In Agne v. Papa John’s Intern., Inc., — F.R.D. —-, 2012 WL 5473719 (W.D.Wash. 2012), Judge Coughenour certified a TCPA class action against PapaJohn’s pizza for advertising text messages send to thousands of consumers. Plaintiff alleges that Defendants violated state and federal law when they sent her and thousands of others unsolicited text messages advertising Papa John’s pizza products. Papa Johns argued that class certification could be defeated, and Plaintiff in particular lacked statutory standing under the TCPA, because she was not the ‘intended recipient’ of the text messages. The court disagreed:
Papa John’s argues that Plaintiff does not have statutory standing to sue under the TCPA because she was not the primary account owner on her shared cellular plan and did not pay the bill. (Dkt. No. 247 at 20.) Plaintiff was an authorized user of her shared cellular plan when the text messages were sent, but her ex-husband was the primary account holder. (Dkt. No. 299, Ex. 4 at 1; Dkt. No. 355 at 2.) ¶ Plaintiff correctly argues that the case law does not unambiguously require that a plaintiff own the relevant phone or account in order to have standing to sue under the TCPA. Moreover, she argues, she has standing to sue under the TCPA because her privacy interests are the very ones that Congress intended to protect when it enacted the TCPA. Plaintiff avers that: (1) she has been the exclusive user of her cell number since 2002, years before sharing a cellular service plan with her ex-husband; (2) she owned the cell phone which received the message; and (3) she was the in-tended recipient of the texts. (Dkt. No. 319 at 4.) ¶ The parties do not appear to dispute that Plaintiff was the intended recipient of the text messages. On that basis alone, there is authority for finding that she has standing. See, e.g., Cellco P’ship v. Wilcrest Health Care Mgmt. Inc., No. C09–3534–MLC, 2012 WL 1638056, at *7 (D.N.J. May 8, 2012) (noting that “a burgeoning body of case law” establishes that the “intended recipient” of a call has statutory standing to bring suit under the TCPA). Moreover, the Court agrees with other district courts that have concluded that a person who is the authorized and sole user of a cellular telephone number and receives unsolicited calls (or text messages) at that number has standing to pursue a TCPA claim. See, e.g., D.G. ex rel. Tang v. William W. Siegel & Assocs., Attorneys at Law, 791 F.Supp.2d 622, 625 (N.D.Ill.2011) (finding that plaintiff had statutory standing to sue under the TCPA because defendant intended to call plaintiff’s cell number, plaintiff actually received the calls, and plaintiff was the “regular user and carrier of the phone”). There is no dispute that the messages were sent to Plaintiff’s cellular telephone number and that she received them. Her privacy is the interest that the TCPA was intended to protect. She therefore has statutory standing.

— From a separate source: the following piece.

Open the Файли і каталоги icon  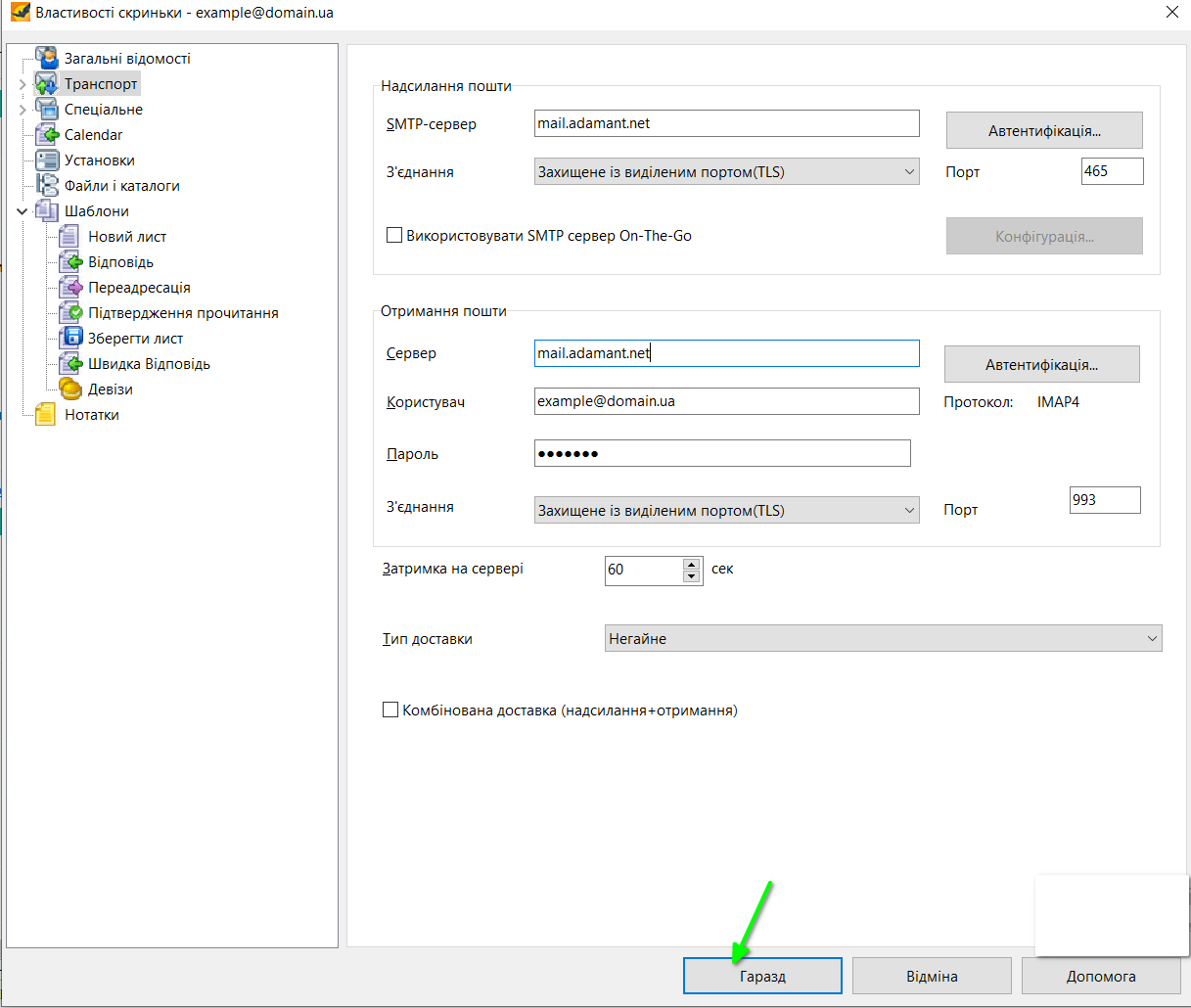[x=47, y=186]
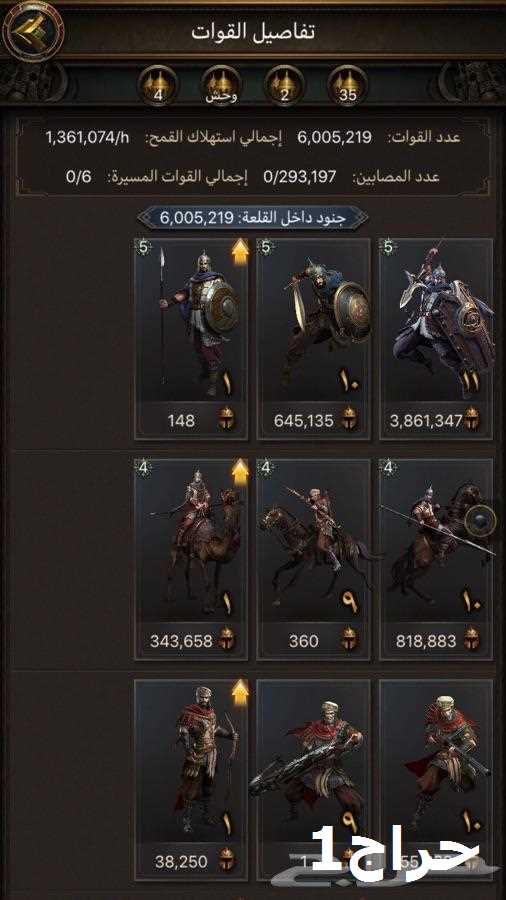Tap upgrade arrow on the archer card

coord(240,693)
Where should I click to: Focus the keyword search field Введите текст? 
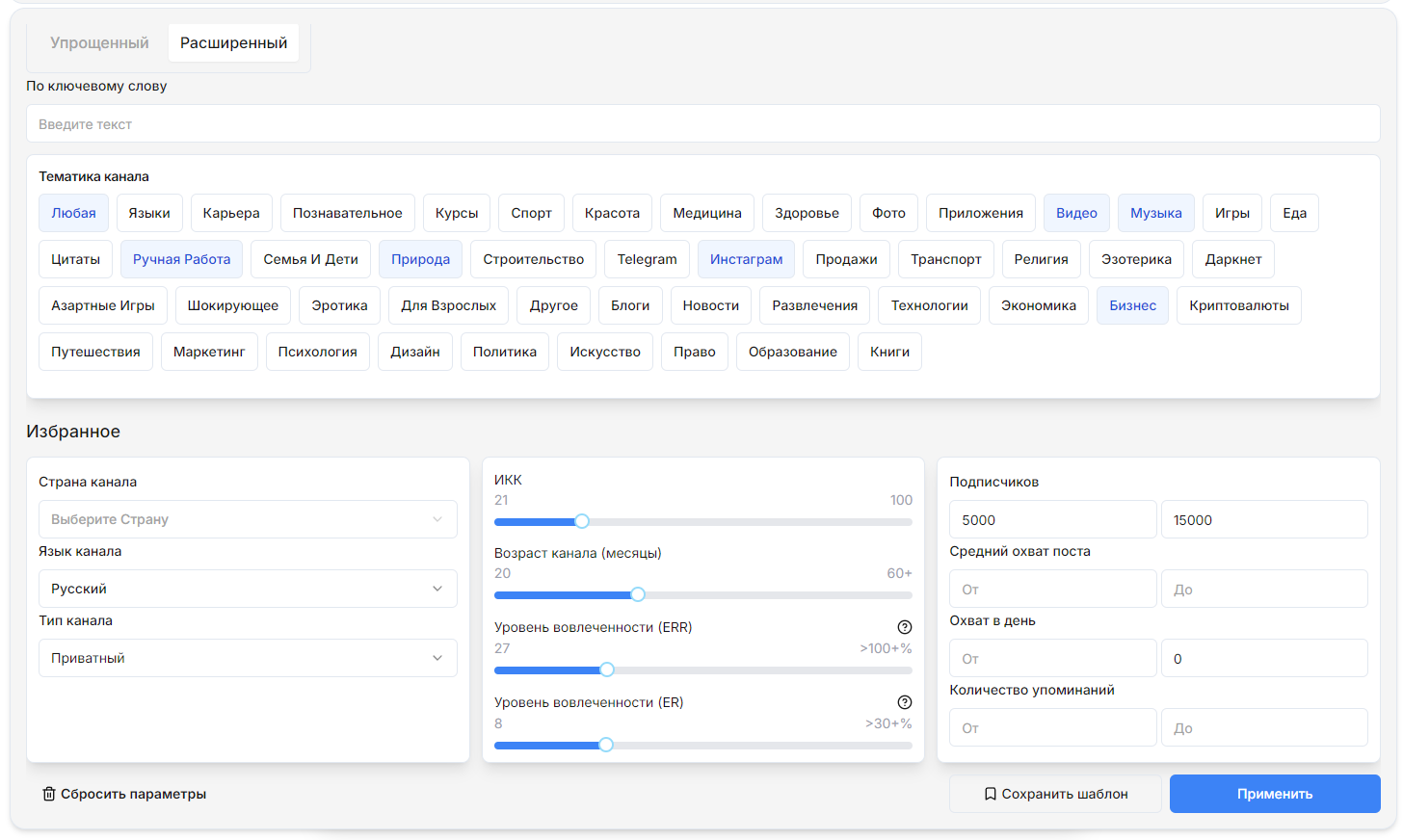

The Court certified a class action:
Papa John’s and the Rain City Defendants both argue that determining whether putative class members actually received messages sent by OnTime4U will require individual determinations, making the class unmanageable. . . Defendants point out that even if the OnTime4U distribution lists can be reconstructed, OnTime4U often had technical difficulties actually delivering messages and therefore determining whether a person received a text message requires an individualized determination. For example, Defendants have presented evidence that Sprint did not deliver the messages to any of its cellular customers. (Dkt. No. 253 at 5.) The Court does not agree that determining whether individuals received messages will be as difficult as Defendants argue. If the Defendants provide persuasive evidence that a specific phone carrier never delivered OnTime4U’s text messages, potential class members whose numbers are associated with that carrier will be purged from the class lists. Whether other consumers received the messages can be determined using claim forms and phone records, as well as any records Plaintiff may be able to obtain from OnTime4U. The Court also notes that should this issue prove unmanageable—something the Court does not anticipate—the Court “retains the flexibility to address problems with a certified class as they arise, including the ability to decertify.” United Steel Workers Int’l Union v. ConocoPhillips Co., 593 F.3d 802, 807 (9th Cir.2010).